Medida de Bolsonaro permite que generais do governo recebam até R$ 350 mil a mais

Após portaria assinada pelo presidente, acúmulo de salários e aposentadorias de generais passaram do teto constitucional permitido

Uma portaria referendada pelo presidente Jair Bolsonaro (PL) permite que os generais que integram o governo recebam até R$ 350 mil a mais em apenas um ano. O acúmulo de salários e aposentadorias, autorizado pelo presidente, faz com que a remuneração dos generais ultrapasse o teto constitucional, atualmente fixado em R$ 39,2 mil por mês. O principal beneficiado pela medida de Jair foi o ministro da Secretaria de Governo, o general Luiz Eduardo Ramos, que recebeu R$ 874 mil nos 12 meses de vigência da portaria. Em média, ele recebeu mais de R$ 72,8 mil por mês.

Além do general Luiz Eduardo Ramos, o ministro do Gabinete de Segurança Institucional, general Augusto Heleno Mourão, recebeu R$ 866 mil ou R$ 342 mil acima do teto. O vice-presidente Hamilton Mourão (Republicanos), pré-candidato ao Senado pelo Rio Grande do Sul, foi beneficiado com R$ 318 mil a mais do que o permitido anteriormente. O general Walter Braga Neto, cotado para ser vice de Bolsonaro nas eleições, ficou com R$ 306 a mais em um ano. A medida foi editada em abril do ano passado, quando o funcionalismo brasileiro estava com salários congelados, também por medida do Governo Federal, que inclusive vetou aumento para servidores públicos de estados e municípios brasileiros que acessaram recursos da União durante a pandemia do Coronavírus (Covid-19).

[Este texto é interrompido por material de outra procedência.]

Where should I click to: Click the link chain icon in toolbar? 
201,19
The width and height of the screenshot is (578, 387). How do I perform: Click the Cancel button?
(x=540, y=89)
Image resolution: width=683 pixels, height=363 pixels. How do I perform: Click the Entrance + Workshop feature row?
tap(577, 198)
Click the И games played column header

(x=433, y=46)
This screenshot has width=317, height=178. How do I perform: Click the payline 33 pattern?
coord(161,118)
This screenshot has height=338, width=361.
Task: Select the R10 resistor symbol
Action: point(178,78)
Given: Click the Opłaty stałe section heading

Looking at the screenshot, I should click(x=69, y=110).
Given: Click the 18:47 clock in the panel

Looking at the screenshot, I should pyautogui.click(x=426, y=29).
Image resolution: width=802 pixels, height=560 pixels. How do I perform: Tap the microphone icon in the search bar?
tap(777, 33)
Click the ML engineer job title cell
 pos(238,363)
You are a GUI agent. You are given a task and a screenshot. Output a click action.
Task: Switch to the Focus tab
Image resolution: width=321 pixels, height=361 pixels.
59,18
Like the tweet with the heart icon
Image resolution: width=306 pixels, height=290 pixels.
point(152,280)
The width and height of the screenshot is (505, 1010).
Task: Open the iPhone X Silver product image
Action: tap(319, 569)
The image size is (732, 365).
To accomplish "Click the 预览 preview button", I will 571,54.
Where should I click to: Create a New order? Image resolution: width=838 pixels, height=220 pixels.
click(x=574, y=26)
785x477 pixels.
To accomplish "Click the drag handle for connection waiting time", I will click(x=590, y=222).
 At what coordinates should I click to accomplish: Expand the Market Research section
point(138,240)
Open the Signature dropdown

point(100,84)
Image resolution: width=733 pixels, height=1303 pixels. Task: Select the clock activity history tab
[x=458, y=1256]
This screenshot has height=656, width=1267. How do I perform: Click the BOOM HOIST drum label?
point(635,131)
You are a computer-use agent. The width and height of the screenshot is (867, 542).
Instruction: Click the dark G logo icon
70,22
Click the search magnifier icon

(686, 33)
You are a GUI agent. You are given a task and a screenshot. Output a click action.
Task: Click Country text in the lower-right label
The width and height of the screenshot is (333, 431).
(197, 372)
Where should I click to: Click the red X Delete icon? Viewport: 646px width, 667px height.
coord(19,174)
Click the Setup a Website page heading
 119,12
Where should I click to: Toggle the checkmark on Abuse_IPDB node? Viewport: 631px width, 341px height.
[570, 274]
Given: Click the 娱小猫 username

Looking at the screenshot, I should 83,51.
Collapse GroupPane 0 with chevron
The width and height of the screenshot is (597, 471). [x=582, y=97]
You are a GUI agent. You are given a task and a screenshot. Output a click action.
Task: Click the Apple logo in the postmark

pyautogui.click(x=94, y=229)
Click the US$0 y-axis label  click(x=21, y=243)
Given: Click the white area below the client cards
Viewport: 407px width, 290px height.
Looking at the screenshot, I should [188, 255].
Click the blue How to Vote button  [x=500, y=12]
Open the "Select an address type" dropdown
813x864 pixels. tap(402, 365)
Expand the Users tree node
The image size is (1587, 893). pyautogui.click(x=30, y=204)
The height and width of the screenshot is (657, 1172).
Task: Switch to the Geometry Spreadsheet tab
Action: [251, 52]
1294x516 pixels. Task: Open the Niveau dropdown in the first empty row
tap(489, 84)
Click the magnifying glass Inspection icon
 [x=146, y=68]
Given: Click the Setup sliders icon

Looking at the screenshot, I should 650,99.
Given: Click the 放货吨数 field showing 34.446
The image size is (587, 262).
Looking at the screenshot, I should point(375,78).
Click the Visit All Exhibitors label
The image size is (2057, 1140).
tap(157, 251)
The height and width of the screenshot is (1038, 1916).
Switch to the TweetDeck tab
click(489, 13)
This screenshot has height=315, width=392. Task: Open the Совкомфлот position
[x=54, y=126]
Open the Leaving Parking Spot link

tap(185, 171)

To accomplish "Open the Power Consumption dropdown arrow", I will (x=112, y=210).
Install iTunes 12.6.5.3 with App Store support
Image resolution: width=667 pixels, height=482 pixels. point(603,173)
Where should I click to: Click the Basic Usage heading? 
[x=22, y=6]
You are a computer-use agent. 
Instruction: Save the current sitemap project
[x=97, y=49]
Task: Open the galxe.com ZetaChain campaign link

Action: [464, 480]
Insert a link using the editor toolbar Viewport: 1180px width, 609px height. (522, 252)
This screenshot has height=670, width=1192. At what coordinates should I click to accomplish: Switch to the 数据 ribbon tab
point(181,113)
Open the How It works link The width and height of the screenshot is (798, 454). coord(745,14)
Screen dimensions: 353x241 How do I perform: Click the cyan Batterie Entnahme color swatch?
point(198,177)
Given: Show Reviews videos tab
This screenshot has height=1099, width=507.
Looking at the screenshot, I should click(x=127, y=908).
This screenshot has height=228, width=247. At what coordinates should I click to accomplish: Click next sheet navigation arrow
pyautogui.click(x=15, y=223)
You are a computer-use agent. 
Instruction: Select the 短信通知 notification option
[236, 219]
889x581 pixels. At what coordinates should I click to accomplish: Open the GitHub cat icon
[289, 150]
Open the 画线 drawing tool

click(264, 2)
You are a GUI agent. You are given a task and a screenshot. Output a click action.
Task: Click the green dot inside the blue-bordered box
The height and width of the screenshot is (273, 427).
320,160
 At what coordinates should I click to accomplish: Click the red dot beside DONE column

Na contramão, a autorização de acréscimo na remuneração do generais beneficiou, além do próprio Bolsonaro e de Mourão, ministros militares e um grupo restrito de cerca de mil servidores federais que, até então, tinham desconto na remuneração para respeitar o teto constitucional. O levantamento foi realizado pelo jornal Folha S. Paulo. Dos órgãos, apenas a Secretaria de Governo se manifestou para o veículo. Para entidade, os valores embolsados por Ramos “seguem as orientações do Ministério da Economia”. O primeiro pagamento com os novos valores caíram na conta dos militares em junho do ano passado, referente ao período trabalhado em maio de 2021.